▶ _What to produce_
Produce as output only the lines below starting at the line with "The width and" and continuing through the line with "Click the notifications bell icon", each one exactly as written.
Provided records below:
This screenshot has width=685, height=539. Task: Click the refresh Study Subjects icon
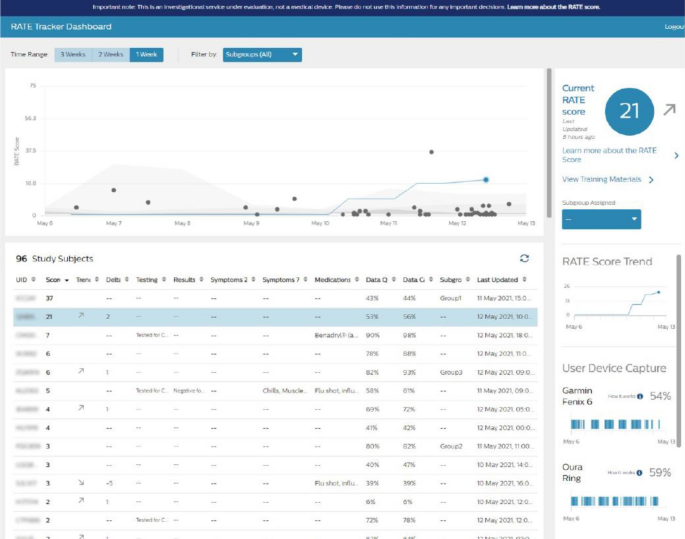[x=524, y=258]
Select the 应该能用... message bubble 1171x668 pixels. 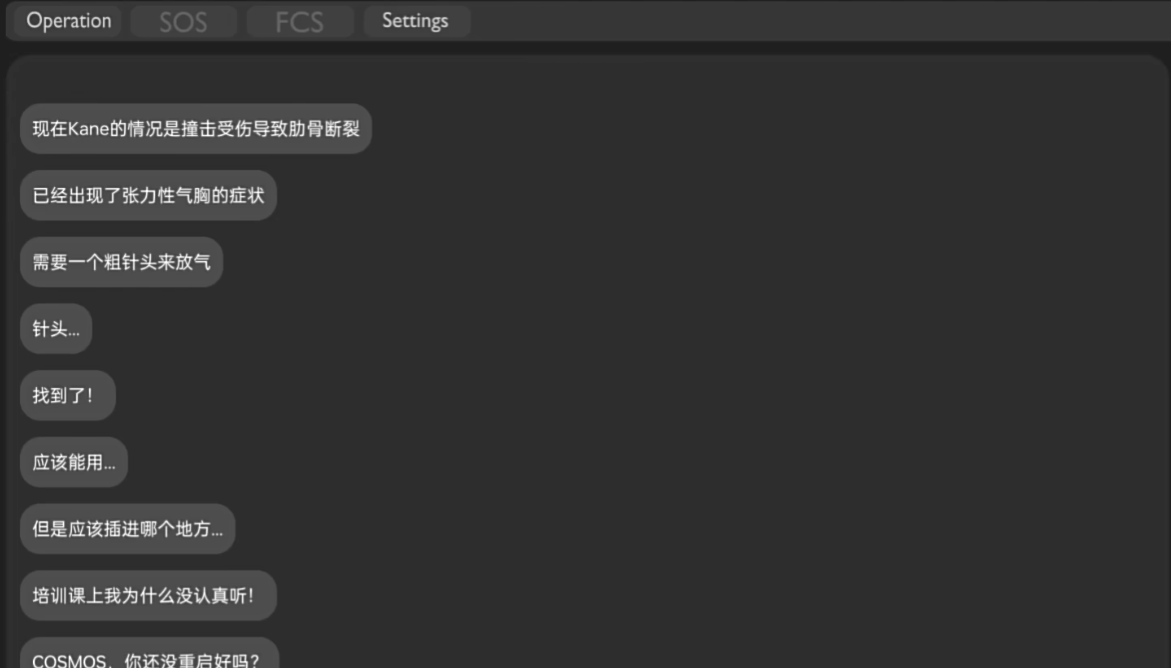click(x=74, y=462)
End of Provided records.
Provided records below:
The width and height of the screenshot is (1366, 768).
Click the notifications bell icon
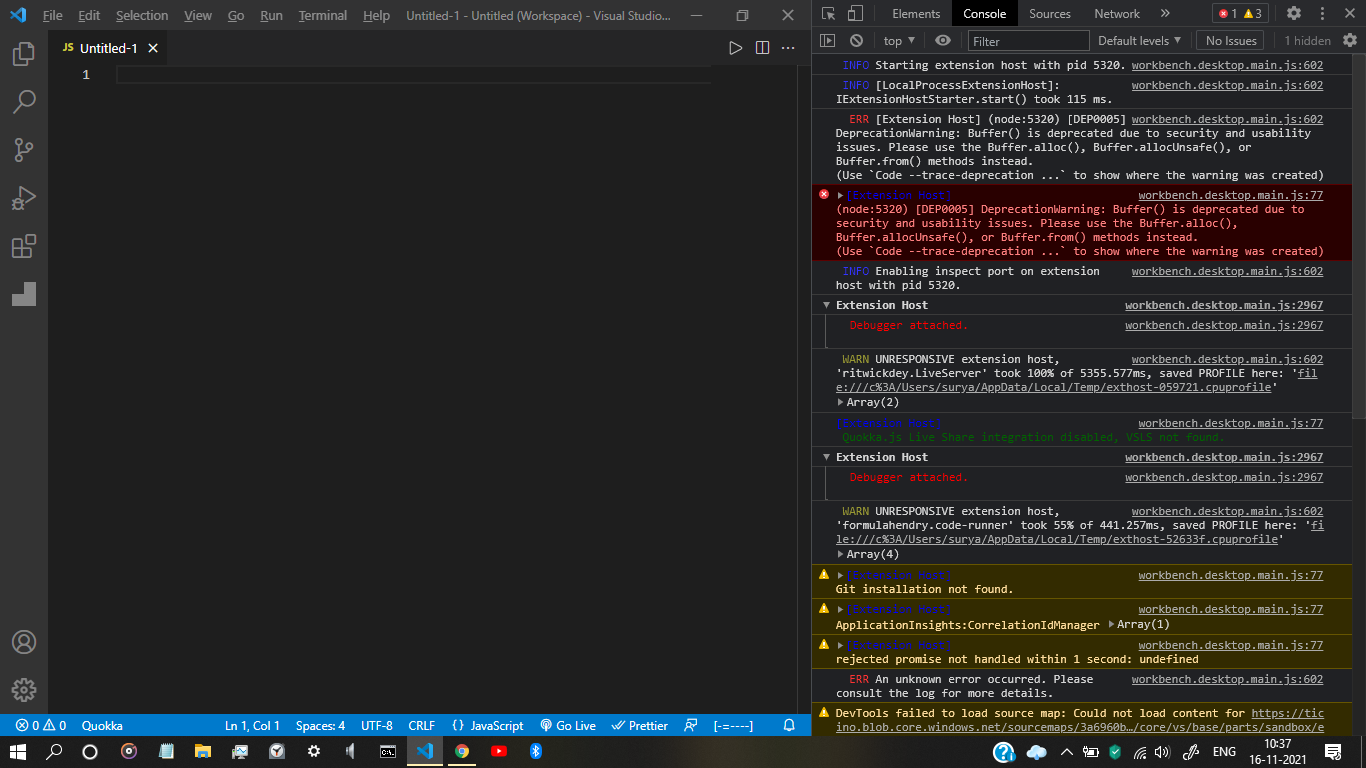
End of Provided records.
Provided records below:
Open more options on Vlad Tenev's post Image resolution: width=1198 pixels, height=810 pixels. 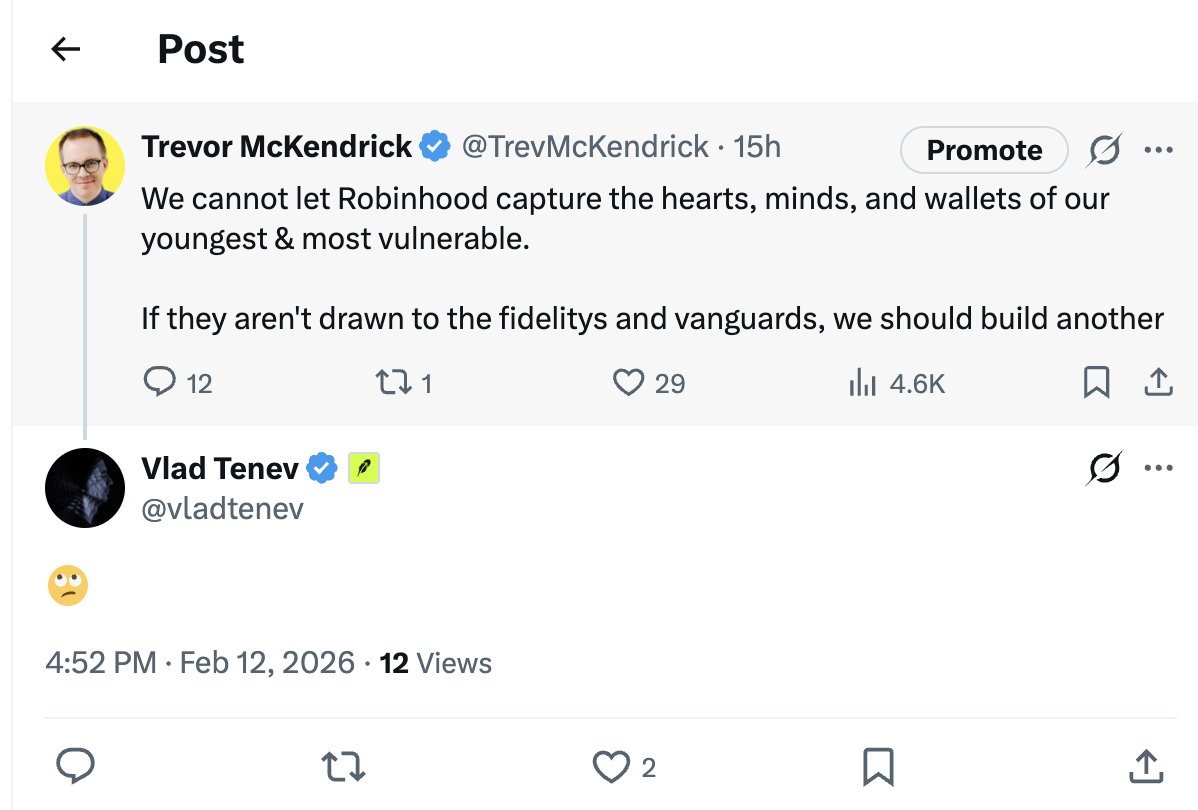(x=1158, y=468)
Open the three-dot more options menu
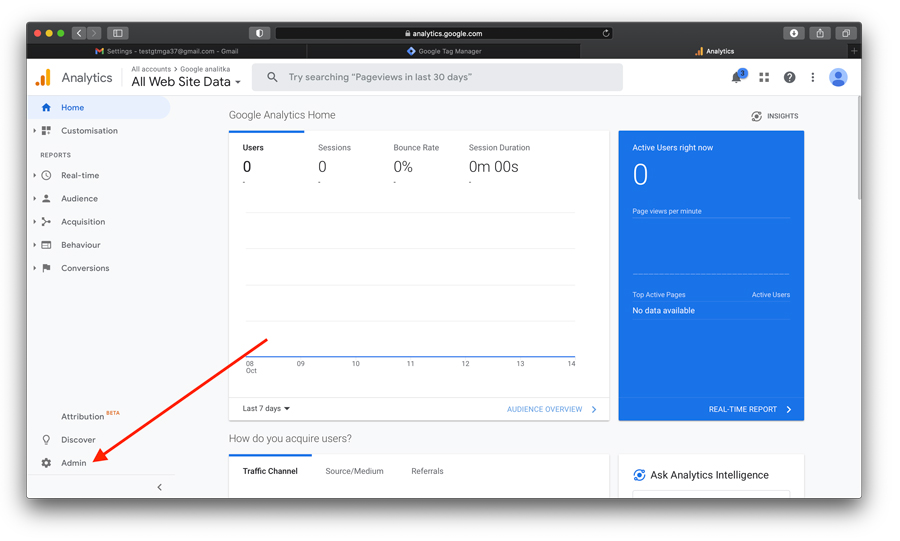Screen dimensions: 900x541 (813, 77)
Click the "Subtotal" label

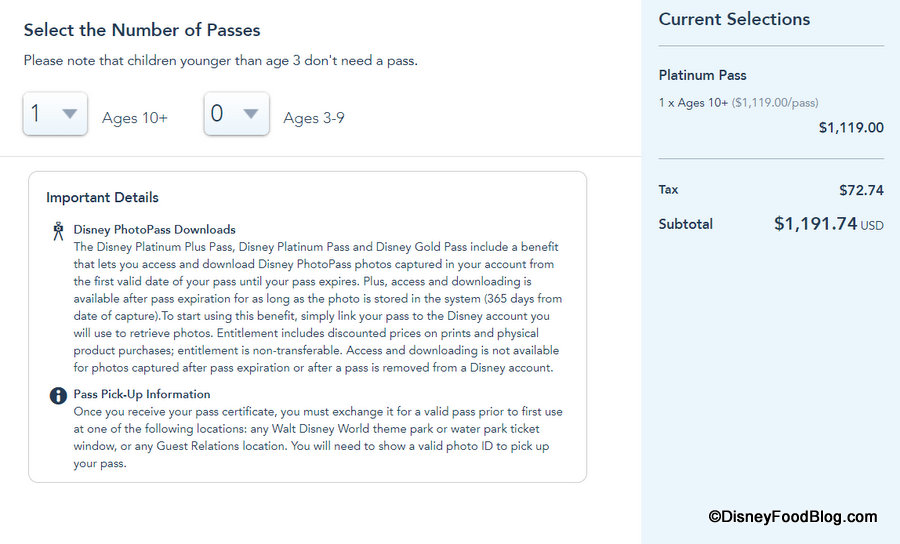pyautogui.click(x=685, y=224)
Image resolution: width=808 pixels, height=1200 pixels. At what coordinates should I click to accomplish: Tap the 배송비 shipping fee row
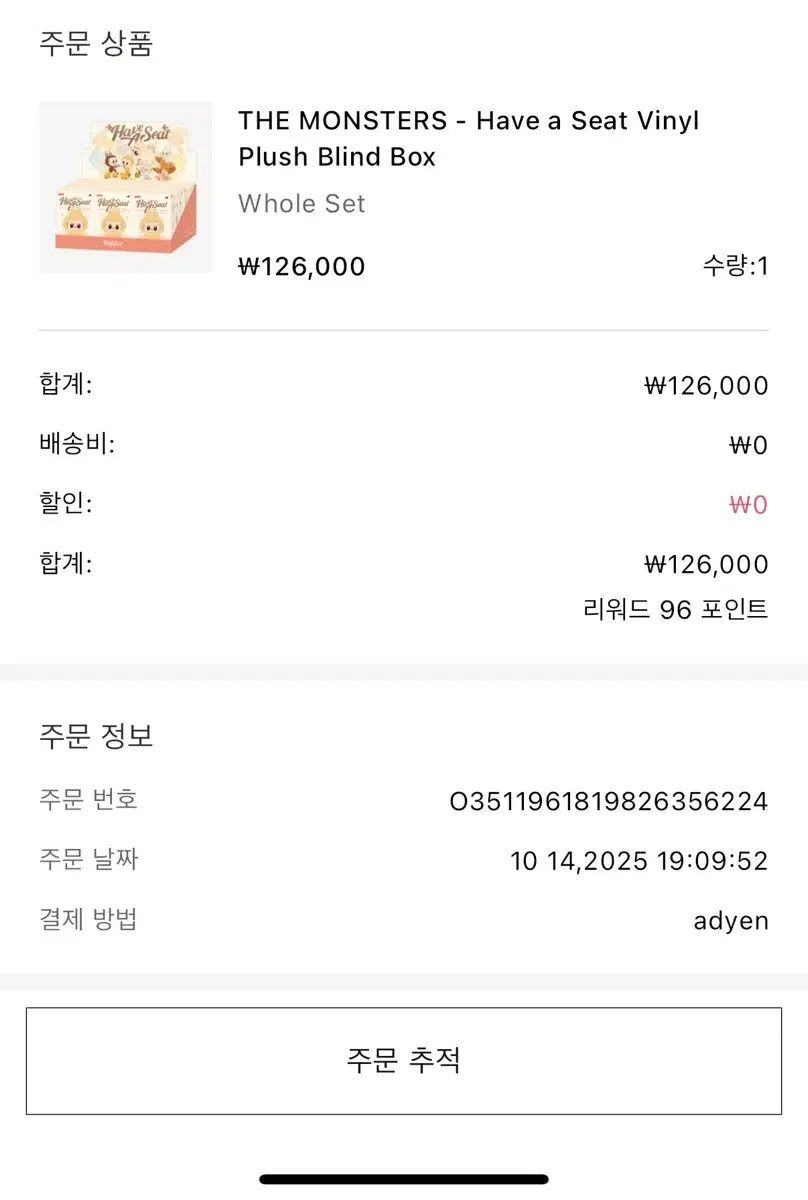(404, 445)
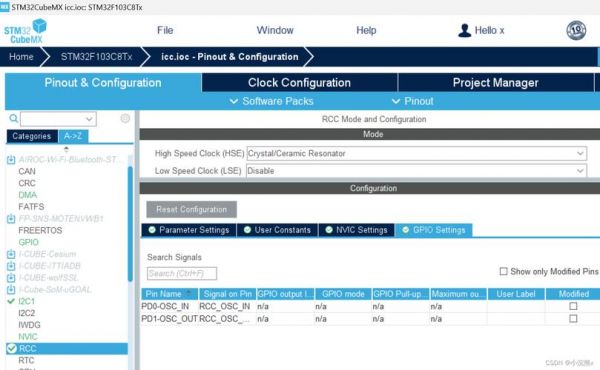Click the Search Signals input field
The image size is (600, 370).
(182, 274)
End of Provided records.
▶ _Response area_
The width and height of the screenshot is (1366, 768).
Click the notifications bell icon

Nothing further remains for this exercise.